4. Maintenance
We periodically need to do maintenance on HPC3 and storage nodes when all users are logged out and all jobs are stopped.
- There can be multiple few reasons for the maintenance, for example:
Operating System upgrade
ZFS/DFS servers upgrade
Slurm server upgrade
BIOS upgrade
- Before the maintenance:
We send email notification to all users specifying the expected start/end time and other relevant information specific to the maintenance.
All queues have default time limit, see Available CPU partitions. As the maintenance period approaches, submitting with the default time limit will affect more jobs.
Attention
If you are submitting jobs that are not guaranteed to finish before the maintenance start time, the jobs will be held in the queue.
If you want to run something before the maintenance, resubmit your job with a shorter runtime so that your job ends before the mainteenance starts, see Runtime.

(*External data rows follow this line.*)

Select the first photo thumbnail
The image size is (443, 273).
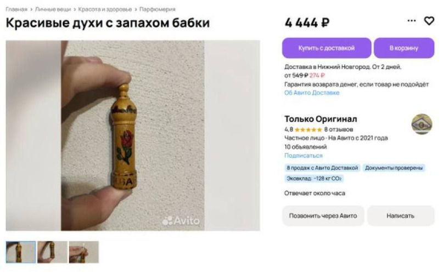point(21,252)
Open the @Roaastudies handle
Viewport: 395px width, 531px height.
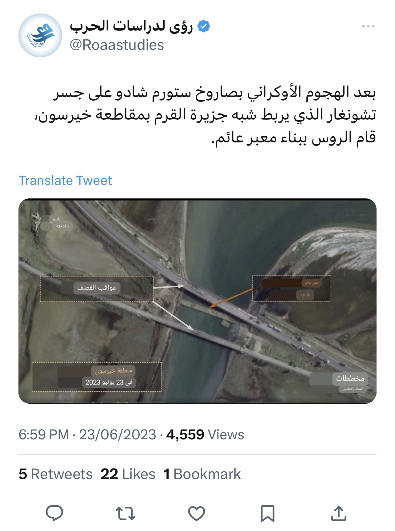click(x=117, y=45)
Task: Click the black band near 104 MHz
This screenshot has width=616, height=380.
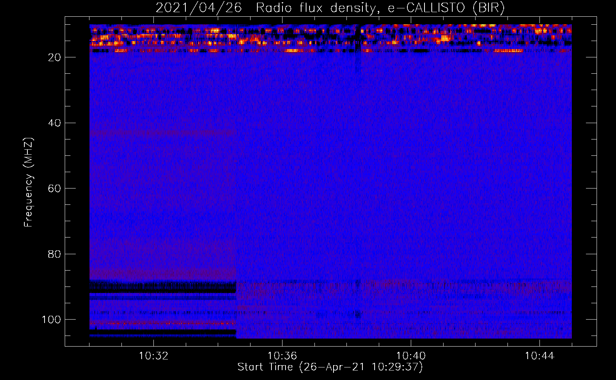Action: coord(163,332)
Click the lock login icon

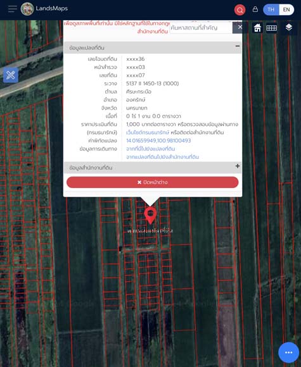coord(255,9)
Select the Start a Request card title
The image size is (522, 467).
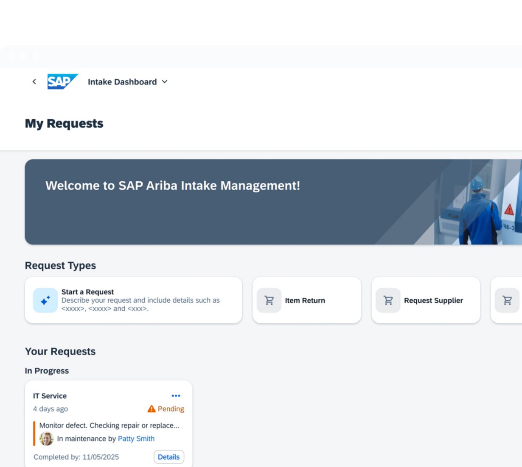pos(87,292)
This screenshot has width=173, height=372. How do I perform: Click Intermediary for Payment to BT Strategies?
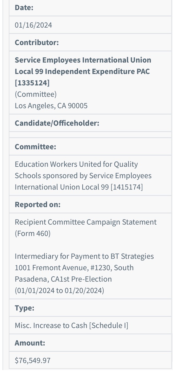(x=84, y=256)
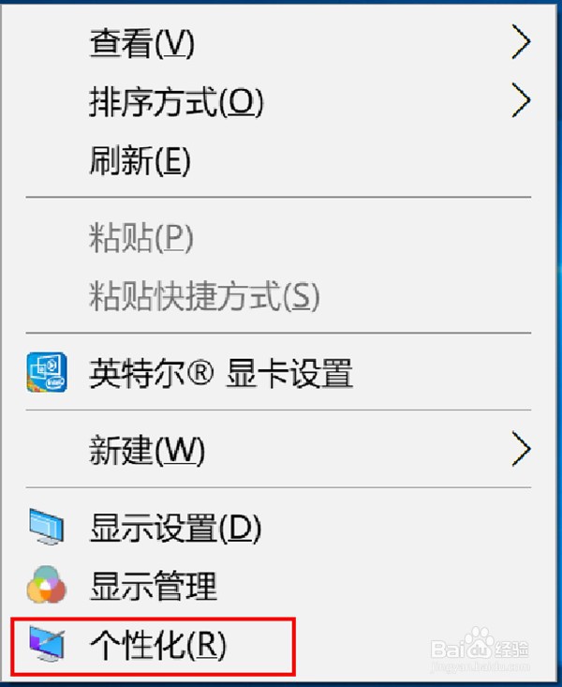562x687 pixels.
Task: Select the greyed 粘贴(P) entry
Action: [x=278, y=237]
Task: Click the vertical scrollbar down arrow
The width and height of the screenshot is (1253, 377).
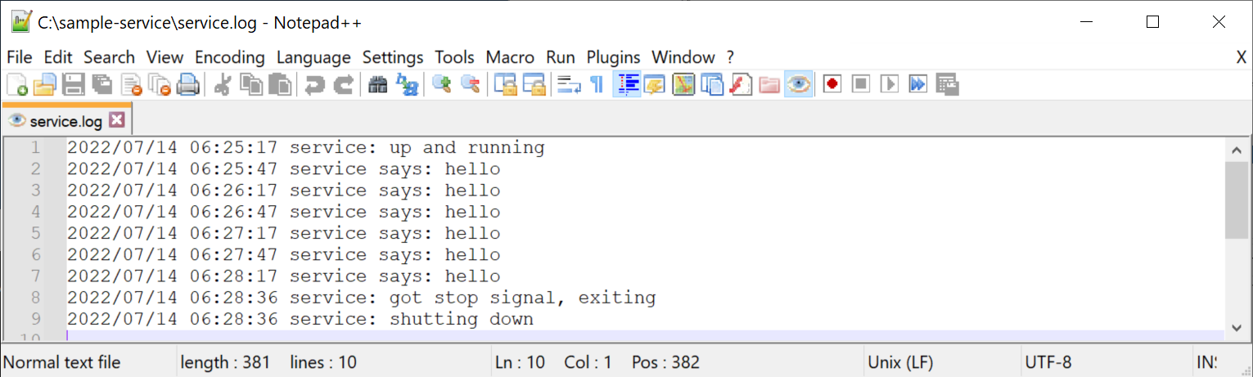Action: tap(1236, 327)
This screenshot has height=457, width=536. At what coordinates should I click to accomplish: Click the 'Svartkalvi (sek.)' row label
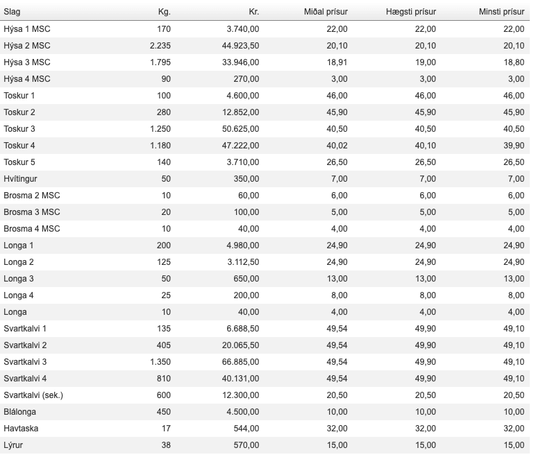click(33, 395)
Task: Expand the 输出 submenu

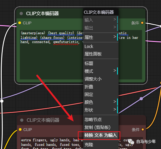Action: [x=101, y=28]
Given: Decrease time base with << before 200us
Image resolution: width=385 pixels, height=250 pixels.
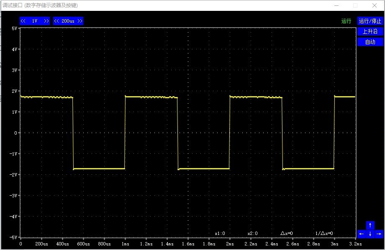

Check the status of your submitted jobs and remove all that are held due to the maintenance or are in CG state.
- During the maintenance:
All logins are disabled.
All queued jobs are stopped.
No jobs can be running.
We will endeavor to keep queued jobs during the Slurm upgrade.
Please do not send us emails or tickets asking when the cluster is available. We are doing everything we can to make the maintenance as short as possible considering the tasks at hand. You will be notified when the cluster is available.
- After the maintenance:
We send email to all users telling when logins and jobs can resume.
It is possible that any held jobs may need to be resubmitted after HPC3 is returned to service. Check your jobs status.